On September 24, 2013 Peter Hayes of the Nautilus Institute published an essay critiquing Bruce Bennett’s new RAND report released on September 19, 2013 on the possibility of the collapse of North Korea. Hayes takes to task those who us who have warned and written about the possibility of North Korean regime collapse, to include yours truly.
I make no apologies for being a “collapsist.” I do not have thin skin about being challenged and in fact hope that Peter Hayes puts together a conference to discuss it as I will gladly attend (Editor’s Note: WOTR would be happy to host a podcast debate at the Jefferson Hotel bar). But I do feel passionately about being prepared for the worst and not just hoping for the best. It is true that North Korea did not collapse in the 1990’s when those of us began looking at the problem in detail. Perhaps the life of the regime has been extended due to the decade long Sunshine Policy. But few predicted when it would collapse, only that if it does collapse the R.O.K./U.S. Alliance and international community had better be prepared. We still believe that to be so.

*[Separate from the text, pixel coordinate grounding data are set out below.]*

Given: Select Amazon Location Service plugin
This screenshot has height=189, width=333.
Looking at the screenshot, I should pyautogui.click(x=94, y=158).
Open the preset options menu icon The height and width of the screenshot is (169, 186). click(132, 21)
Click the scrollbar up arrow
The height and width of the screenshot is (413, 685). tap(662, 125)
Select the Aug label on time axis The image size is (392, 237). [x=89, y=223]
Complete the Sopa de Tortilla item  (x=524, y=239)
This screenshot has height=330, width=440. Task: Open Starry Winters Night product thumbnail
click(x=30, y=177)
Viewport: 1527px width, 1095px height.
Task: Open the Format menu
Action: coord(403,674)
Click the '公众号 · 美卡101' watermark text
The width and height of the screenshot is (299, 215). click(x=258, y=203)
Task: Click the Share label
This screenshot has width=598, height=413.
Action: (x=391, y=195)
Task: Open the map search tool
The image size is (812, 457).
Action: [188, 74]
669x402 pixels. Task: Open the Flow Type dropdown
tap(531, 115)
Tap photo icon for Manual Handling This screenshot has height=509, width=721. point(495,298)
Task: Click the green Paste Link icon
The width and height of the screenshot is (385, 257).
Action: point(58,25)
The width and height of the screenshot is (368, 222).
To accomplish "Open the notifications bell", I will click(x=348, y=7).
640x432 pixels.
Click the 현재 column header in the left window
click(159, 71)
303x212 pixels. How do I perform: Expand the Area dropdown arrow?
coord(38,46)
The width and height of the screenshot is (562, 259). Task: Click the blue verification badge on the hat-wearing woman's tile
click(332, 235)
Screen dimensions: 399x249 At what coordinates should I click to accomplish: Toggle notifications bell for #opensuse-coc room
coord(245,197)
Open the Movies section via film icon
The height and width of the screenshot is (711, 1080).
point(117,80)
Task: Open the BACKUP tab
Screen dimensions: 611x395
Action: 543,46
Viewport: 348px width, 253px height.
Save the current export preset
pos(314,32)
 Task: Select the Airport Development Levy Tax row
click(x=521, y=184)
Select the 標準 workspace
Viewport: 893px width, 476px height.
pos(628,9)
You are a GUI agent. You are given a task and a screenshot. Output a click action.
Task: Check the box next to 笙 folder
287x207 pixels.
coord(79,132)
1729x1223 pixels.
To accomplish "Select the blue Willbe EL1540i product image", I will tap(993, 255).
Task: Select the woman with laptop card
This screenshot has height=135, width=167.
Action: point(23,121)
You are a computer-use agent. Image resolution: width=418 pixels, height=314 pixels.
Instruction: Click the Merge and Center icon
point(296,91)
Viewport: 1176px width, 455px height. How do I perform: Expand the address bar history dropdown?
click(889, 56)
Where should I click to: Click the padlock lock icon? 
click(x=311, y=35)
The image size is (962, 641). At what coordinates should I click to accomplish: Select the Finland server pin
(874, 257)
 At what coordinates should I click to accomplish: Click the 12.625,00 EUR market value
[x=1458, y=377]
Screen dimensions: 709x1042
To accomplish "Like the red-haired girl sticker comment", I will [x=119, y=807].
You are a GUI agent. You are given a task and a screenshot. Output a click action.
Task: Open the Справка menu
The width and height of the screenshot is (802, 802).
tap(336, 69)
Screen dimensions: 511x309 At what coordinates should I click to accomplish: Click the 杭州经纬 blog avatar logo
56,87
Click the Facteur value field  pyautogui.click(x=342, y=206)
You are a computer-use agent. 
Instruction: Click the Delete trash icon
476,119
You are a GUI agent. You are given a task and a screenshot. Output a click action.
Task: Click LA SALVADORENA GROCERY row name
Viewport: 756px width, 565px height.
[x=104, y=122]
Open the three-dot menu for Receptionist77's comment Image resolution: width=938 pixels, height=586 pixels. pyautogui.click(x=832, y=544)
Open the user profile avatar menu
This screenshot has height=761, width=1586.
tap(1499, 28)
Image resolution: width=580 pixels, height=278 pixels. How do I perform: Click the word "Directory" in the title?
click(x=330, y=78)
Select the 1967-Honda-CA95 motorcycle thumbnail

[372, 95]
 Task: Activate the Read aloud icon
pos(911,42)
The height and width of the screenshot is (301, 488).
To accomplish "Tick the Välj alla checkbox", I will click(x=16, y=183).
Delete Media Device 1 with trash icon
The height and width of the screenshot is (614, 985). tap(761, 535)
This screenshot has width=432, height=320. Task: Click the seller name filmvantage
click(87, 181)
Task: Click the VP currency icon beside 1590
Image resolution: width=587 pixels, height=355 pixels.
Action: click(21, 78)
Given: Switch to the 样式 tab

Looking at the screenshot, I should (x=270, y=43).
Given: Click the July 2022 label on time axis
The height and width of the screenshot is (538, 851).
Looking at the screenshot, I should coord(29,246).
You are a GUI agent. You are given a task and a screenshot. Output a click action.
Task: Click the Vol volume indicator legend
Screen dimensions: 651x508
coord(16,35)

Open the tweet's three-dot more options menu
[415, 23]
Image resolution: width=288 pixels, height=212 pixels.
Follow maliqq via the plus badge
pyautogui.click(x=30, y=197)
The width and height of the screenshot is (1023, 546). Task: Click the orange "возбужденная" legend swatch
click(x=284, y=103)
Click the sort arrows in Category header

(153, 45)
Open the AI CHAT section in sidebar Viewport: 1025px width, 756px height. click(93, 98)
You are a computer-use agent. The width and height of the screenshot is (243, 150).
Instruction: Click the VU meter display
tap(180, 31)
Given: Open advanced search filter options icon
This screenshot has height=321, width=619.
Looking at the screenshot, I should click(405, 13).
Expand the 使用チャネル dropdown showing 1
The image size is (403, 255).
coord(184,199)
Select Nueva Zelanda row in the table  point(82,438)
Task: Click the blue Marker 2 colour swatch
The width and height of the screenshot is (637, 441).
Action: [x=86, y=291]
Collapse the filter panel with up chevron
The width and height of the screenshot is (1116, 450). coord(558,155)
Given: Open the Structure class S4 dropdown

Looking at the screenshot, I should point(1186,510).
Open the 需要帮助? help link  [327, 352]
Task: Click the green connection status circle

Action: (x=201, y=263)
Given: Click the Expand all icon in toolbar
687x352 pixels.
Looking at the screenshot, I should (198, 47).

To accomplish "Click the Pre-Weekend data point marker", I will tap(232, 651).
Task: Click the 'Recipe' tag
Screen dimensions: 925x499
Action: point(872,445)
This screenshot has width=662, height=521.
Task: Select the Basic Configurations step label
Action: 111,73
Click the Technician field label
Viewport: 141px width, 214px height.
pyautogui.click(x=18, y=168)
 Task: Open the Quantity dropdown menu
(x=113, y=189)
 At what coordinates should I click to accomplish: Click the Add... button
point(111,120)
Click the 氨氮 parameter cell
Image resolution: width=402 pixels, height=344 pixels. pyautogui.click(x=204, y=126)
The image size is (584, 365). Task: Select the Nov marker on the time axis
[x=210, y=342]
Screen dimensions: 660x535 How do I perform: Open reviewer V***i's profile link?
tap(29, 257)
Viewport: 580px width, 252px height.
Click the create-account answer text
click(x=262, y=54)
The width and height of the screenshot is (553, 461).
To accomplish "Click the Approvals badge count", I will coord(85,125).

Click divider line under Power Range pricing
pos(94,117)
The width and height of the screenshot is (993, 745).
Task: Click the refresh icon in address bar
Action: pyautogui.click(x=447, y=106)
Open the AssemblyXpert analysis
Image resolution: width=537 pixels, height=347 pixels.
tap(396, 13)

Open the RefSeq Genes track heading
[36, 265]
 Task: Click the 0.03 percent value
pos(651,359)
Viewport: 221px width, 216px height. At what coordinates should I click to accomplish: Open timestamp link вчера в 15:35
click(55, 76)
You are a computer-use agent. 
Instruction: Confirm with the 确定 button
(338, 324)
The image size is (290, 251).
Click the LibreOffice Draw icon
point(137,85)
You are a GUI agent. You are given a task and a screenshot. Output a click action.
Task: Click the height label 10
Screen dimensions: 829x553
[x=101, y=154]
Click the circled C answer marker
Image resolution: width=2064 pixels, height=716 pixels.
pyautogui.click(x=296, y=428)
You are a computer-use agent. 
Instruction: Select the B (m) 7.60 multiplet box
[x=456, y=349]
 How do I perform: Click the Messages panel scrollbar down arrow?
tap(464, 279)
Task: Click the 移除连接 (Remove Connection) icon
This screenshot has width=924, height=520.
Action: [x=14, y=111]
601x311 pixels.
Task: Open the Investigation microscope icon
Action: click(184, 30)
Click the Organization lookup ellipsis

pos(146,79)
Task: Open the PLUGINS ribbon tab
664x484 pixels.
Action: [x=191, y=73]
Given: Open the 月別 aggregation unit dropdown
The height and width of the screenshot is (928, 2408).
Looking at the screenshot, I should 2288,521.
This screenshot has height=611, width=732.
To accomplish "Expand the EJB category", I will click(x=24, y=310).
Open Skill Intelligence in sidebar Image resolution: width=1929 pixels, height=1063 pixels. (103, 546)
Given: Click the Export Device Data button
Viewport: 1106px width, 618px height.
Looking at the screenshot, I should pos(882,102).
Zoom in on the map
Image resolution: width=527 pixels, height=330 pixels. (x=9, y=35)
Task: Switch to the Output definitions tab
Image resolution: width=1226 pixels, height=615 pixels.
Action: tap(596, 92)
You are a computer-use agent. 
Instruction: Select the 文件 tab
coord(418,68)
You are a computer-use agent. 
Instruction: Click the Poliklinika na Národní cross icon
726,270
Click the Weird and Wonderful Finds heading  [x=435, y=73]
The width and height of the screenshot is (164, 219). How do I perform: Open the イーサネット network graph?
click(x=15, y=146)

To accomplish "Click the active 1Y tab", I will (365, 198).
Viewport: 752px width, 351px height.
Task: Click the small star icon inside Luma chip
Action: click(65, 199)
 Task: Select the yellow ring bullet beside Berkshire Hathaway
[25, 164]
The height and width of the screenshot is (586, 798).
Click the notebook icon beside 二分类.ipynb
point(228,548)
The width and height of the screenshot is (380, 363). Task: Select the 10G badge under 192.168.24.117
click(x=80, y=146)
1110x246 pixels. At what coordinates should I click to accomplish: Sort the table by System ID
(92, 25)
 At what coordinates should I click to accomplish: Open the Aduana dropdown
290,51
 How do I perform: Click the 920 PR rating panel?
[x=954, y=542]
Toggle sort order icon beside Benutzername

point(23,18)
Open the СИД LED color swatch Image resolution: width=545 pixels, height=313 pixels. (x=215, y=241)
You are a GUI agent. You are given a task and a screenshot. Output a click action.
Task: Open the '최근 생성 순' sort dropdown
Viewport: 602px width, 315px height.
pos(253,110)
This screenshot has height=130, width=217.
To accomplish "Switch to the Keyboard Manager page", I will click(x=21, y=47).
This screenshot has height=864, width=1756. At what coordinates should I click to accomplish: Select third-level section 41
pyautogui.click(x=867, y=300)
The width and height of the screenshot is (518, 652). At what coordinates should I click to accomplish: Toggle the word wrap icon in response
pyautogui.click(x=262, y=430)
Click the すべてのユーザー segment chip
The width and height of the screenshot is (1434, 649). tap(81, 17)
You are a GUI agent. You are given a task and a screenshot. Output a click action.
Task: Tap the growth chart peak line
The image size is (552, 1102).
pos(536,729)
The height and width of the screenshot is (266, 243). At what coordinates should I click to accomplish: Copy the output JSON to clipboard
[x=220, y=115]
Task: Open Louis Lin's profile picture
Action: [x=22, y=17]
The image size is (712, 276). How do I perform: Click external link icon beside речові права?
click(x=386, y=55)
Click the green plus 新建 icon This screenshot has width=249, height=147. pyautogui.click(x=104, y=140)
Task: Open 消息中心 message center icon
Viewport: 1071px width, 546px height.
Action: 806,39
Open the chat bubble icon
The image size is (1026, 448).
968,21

While people can wish away regime collapse, it is the height of irresponsibility to not prepare for an event that is not only very possible, but could have a catastrophic impact on international security and stability as well as the global economy because the economies of the Republic of Korea, Japan, China, and Russia would be effected by a collapse. This is what prudent strategists, policymakers, and military planners do. It could happen next week or next month; next year or in a decade or longer. While we can hope that there will a collapse would be more akin to the demise of East Germany and the Warsaw Pact, most who take even a cursory look at the situation on the Korean Peninsula can see the great differences that exist that make the potential for conflict and humanitarian suffering far greater than any European analogies of the last three decades.
Effective preparations for collapse could actually have the benefit of mitigating the worst the effects of collapse so much so that collapsists like me will be accused of over-reacting. But it is in the absence of preparation that the greatest catastrophes in war and human suffering occur. I am happy to be proven wrong but I think the only way to have a chance at preventing the worst is to prepare for the worst. Those who count on north Korea not collapsing do a great disservice to the Alliance and the Korean people (those in the North and South).
Further complicating regime collapse is the possibility that the process of collapse could lead to a decision to go to war so collapse and war planning should be linked. That will be a subject for future columns.
(For the record and to correct two errors in Dr. Hayes’ essay, the monograph I wrote on north Korean collapse was in 1996 vice 2006 and I have never been the “head” of US Special Forces in Korea, simply the Director of Plans Policy, and Strategy for one tour and the Chief of Staff for a second tour at the Special Operations Command Korea.)
David S. Maxwell is the Associate Director of the Center for Security Studies and the Security Studies Program in the Edmund A. Walsh School of Foreign Service of Georgetown University. He is a retired US Army Special Forces Colonel with 30 years of service.